If text in an Excel file column matches the format provided in the date_format parameter, that column is automatically converted to date type (see date_format parameter info).
locale
This is an expert parameter. A long list of locales is provided; users can select any of them.
read all values as polynominal
This option allows you to disable the type handling for this operator. Every column will be read as a polynominal attribute. To parse an Excel date afterwards, use 'date_parse(86400000 * (parse(date_attribute) - 25569))' (- 24107 for Mac Excel 2007) in the Generate Columns operator.

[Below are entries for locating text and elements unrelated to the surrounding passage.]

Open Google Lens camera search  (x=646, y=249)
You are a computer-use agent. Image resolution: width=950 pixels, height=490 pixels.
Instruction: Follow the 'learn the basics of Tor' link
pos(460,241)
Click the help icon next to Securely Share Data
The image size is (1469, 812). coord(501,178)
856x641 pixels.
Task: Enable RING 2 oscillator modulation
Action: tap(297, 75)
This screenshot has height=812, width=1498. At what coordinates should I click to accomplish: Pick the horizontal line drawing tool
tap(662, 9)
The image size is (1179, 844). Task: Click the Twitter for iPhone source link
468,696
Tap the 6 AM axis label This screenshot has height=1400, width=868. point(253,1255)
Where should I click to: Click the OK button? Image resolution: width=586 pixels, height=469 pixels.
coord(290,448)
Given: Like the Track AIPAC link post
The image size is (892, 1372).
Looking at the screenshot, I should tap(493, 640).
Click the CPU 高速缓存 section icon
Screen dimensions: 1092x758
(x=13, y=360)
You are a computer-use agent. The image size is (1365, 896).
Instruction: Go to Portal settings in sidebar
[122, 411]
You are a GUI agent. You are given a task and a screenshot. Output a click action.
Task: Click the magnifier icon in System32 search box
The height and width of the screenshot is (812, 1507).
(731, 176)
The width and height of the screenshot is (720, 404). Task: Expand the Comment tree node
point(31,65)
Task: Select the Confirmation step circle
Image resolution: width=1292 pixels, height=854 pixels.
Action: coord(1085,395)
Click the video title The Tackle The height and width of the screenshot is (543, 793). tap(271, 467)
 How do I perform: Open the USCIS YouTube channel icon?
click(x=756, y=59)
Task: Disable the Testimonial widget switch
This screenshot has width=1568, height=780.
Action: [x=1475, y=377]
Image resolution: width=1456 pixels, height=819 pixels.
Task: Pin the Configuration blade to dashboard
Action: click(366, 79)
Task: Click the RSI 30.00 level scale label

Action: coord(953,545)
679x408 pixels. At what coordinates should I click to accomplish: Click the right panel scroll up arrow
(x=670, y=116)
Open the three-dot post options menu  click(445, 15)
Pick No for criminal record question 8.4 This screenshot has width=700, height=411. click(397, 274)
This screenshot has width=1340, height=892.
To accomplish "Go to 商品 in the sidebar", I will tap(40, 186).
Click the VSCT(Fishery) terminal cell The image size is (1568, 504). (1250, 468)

data set meta data information
This option is an important one. It allows you to adjust the meta data of the ExampleSet created from the specified Excel file. Column index,name,type and role can be specified here. The Read Excel operator tries to determine an appropriate type of the attributes by reading the first few lines and checking the occurring values. If all values are integers, the attribute will become an integer. Similarly if all values are real numbers, the attribute will become of type real. Columns containing values which can't be interpreted as numbers will be interpreted as nominal, as long as they don't match the date and time pattern of the date_format parameter. If they do, this column of the Excel file will be automatically parsed as date and the according attribute will be of type date. Automatically determined types can be overridden using this parameter.
read not matching values as missings
If this value is set to true, values that do not match with the expected value type are considered as missing values and are replaced by '?'. For example if 'abc' is written in an integer column, it will be treated as a missing value. A question mark (?) or an empty cell in the Excel file is also read as a missing value.